Monitoring for email delivery problems

This post describes how I monitor for mail delivery issues, in particular mails where delivery is blocked by recipients policy, on a small server running Debian Bookworm, with Postfix and the monitoring-plugins-check-logfiles package.

If the system you are delivering to is RFC compliant, i.e. follows the normal internet rules, then if it does not accept an email from you due to policy (such as denying email from your IP address), it should return a status code which starts with 5.7 This will show up in your /var/log/mail.log as a status containing

'dsn=5.7'

I run an icinga2 system to monitor systems for errors, and whenever I discover a problem which had not been picked up by monitoring, and it was one which could have been detected earlier, I don’t consider the issue resolved until I have added a check to look for it in future. For this particular case I use check_logfiles – which can be found in the Debian package monitoring-plugins-check-logfiles, installed on the outgoing mail server, with these configuration items.

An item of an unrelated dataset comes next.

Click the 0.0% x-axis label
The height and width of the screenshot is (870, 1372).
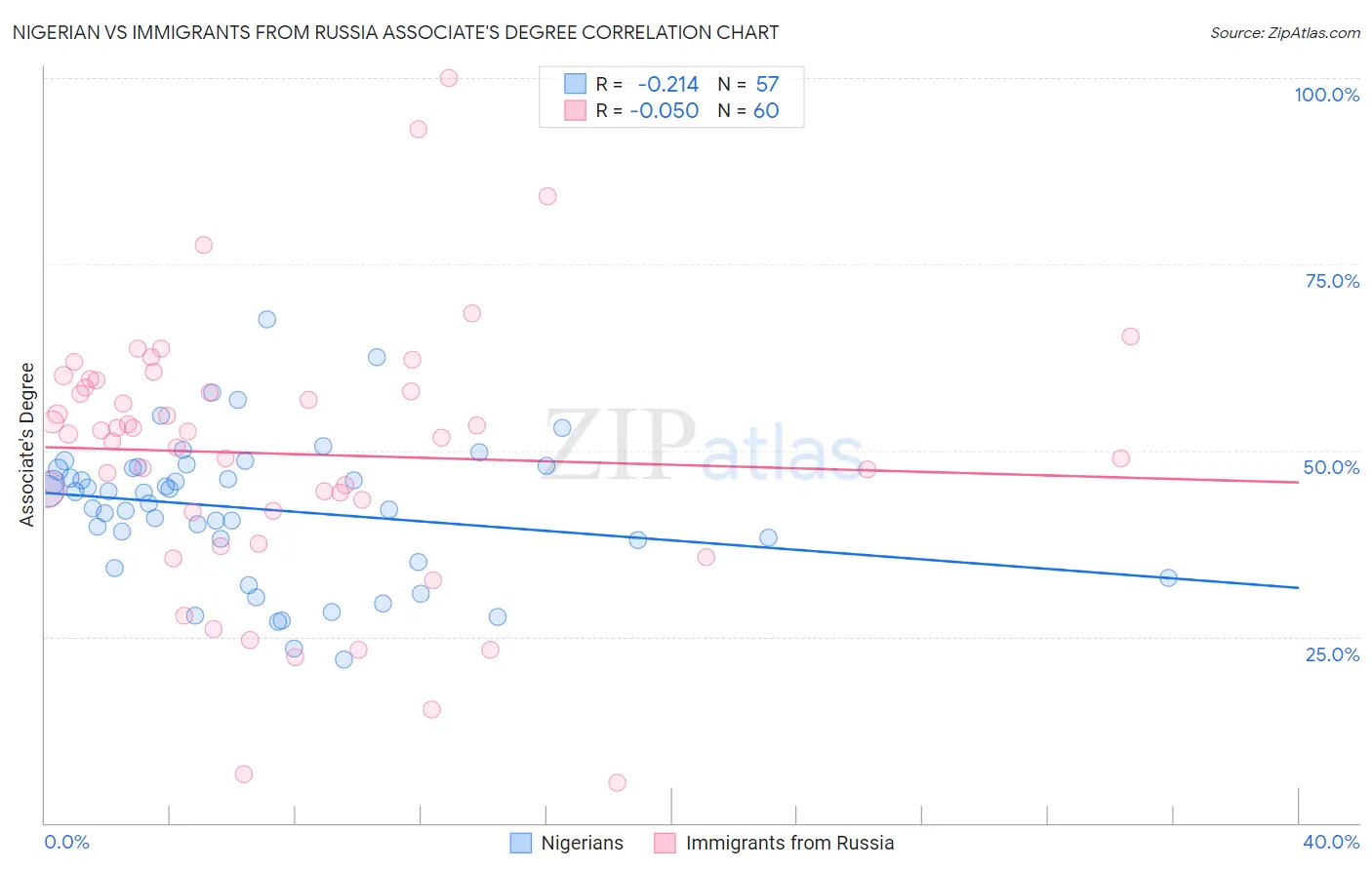66,842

Mail server with /var/log/mail.log

Here are the items I added to a mail server running postfix with logs going to /var/log/mail.log, with other items already being monitored.

/etc/nagios/nrpe.d/check_logfiles_dsn57.cfg
command[check_logfiles_dsn57]=/usr/bin/sudo /usr/local/bin/check_logfiles_dsn57
/etc/sudoers.d/nagios_check_logfiles_dsn57
nagios ALL=(root) NOPASSWD:/usr/local/bin/check_logfiles_dsn57
/usr/local/bin/check_logfiles_dsn57
#/bin/sh

/usr/lib/nagios/plugins/check_logfiles --tag=dsn57 --criticalpattern="dsn=5.7" --logfile=/var/log/mail.log

Mail server with journald

Transitioning away from traditional syslog, with postfix logs in journald needs a slight tweak to the monitoring check_logfiles, which I patched as shown in the patch attached to Debian bug #1060859. I also changed the local script to be

/usr/local/bin/check_logfiles_dsn57
#/bin/sh

/usr/lib/nagios/plugins/check_logfiles_journal_identifier --tag=dsn57 --type=journald:identifier='postfix/smtp' --criticalpattern="dsn=5.7"

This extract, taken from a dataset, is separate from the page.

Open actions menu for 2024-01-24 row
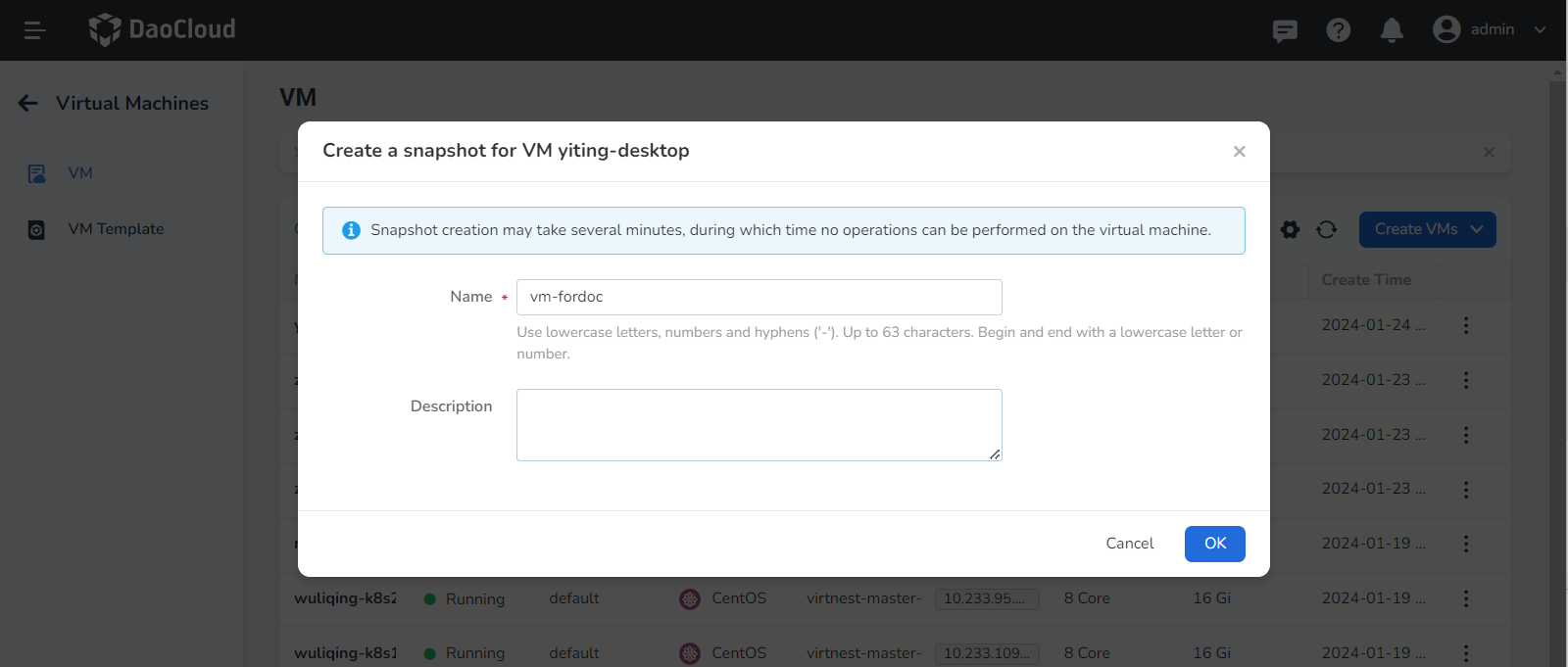This screenshot has width=1568, height=667. pos(1465,325)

Icinga2 server configuration

The service check for check_logfiles_dsn57 is likely not to find a new adminstratively denied mail the next time it is run (I have a check_interval of 1h), so I use the following non standard parameters for the nrpe service which does the check

  check_command = "nrpe"
  check_interval = 1h
  retry_interval = 24h
  volatile = true
  vars.nrpe_command = "check_logfiles_dsn57"

The ‘retry_interval = 24h’ leaves the critical alert for the problem visible until it has been investigated, and will then be cleared by re-running the test.

I have ‘nagstamon‘ (from the Debian package) running on my desktop as a constant overview which needs less screen space than the icingaweb page, which provides more information for a detailed investigation.